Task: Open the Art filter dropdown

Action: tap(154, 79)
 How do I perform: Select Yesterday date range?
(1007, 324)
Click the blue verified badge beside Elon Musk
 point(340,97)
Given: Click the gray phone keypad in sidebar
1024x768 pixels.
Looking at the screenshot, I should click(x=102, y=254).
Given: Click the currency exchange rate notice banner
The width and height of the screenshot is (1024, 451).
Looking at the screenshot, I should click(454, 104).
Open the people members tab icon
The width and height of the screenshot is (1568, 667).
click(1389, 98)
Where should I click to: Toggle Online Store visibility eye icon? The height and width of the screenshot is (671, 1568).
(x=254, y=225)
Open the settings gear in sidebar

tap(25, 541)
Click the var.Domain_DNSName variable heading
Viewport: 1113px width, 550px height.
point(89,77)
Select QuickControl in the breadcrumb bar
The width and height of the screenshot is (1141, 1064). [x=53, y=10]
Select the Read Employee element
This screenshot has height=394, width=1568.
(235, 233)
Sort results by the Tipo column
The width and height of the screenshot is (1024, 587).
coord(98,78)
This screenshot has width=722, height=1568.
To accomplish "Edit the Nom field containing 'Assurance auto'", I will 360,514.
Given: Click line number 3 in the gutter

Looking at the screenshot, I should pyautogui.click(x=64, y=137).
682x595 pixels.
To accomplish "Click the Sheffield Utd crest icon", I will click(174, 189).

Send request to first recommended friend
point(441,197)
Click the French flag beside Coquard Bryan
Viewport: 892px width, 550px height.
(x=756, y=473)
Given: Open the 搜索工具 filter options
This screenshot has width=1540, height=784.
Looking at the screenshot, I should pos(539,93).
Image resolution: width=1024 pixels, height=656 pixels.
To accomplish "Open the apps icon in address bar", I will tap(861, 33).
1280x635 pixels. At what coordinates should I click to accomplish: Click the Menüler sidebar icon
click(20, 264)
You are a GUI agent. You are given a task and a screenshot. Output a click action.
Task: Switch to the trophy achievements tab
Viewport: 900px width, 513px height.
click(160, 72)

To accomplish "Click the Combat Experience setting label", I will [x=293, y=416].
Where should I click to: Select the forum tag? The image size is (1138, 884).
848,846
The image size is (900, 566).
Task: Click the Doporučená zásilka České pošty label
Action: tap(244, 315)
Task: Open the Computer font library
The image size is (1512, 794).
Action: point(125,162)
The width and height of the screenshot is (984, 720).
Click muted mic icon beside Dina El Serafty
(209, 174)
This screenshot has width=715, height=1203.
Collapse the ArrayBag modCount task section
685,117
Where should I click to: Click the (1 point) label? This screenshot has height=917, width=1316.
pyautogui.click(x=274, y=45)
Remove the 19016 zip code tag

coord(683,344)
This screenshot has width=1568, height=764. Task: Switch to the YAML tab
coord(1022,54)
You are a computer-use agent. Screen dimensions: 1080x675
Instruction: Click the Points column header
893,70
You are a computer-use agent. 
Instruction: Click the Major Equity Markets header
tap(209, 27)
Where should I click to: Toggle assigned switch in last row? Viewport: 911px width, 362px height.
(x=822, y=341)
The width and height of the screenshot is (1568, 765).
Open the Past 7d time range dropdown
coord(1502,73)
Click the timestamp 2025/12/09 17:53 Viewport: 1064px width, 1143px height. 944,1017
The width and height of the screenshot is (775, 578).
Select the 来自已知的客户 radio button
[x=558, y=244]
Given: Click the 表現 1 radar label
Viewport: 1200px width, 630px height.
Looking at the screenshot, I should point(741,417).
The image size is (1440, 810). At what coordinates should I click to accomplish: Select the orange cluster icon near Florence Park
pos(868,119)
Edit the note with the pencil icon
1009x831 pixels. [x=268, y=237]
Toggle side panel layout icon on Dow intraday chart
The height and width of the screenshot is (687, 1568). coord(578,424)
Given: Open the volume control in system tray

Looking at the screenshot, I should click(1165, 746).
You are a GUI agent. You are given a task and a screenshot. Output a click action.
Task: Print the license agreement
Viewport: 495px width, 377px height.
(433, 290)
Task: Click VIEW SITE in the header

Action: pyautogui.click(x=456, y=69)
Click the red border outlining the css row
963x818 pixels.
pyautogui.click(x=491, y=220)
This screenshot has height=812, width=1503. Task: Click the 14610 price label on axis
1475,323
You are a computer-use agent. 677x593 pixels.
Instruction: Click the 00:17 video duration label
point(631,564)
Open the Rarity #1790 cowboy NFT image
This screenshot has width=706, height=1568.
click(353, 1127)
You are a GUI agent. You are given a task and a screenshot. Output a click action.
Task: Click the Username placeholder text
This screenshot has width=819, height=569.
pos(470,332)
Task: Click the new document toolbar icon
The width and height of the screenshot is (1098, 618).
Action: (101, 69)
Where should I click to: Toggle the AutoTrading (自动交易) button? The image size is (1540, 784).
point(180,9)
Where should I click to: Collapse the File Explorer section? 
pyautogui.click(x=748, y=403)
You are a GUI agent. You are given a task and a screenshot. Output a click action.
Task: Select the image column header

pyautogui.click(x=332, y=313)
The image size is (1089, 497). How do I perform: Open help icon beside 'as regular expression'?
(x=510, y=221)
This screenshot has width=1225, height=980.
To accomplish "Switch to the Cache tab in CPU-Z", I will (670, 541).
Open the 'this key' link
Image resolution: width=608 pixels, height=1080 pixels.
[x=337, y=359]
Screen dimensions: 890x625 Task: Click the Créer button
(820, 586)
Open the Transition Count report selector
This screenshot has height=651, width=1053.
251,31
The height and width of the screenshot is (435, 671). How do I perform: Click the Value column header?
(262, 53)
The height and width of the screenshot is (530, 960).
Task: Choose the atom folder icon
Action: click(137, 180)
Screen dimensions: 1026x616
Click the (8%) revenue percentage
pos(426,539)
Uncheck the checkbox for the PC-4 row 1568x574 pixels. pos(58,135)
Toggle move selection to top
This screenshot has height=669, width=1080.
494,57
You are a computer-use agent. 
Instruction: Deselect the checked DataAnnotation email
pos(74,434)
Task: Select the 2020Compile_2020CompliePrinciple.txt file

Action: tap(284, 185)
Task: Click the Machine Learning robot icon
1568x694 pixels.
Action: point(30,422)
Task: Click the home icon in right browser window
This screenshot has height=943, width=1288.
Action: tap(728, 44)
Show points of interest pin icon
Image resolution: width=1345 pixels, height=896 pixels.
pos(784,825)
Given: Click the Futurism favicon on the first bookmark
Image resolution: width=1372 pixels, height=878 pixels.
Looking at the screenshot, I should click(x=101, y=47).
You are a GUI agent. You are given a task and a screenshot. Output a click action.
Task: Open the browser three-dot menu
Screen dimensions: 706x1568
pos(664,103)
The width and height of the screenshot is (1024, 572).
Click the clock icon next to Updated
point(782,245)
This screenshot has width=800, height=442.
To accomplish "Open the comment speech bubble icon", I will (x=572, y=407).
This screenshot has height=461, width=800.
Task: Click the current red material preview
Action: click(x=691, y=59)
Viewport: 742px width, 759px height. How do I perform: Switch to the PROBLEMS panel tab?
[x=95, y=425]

────────

**Problem details**
Spot every line in the entries that includes the word "browser", and copy each one out.

**Solution**
Task: Click the home icon in right browser window
Task: Open the browser three-dot menu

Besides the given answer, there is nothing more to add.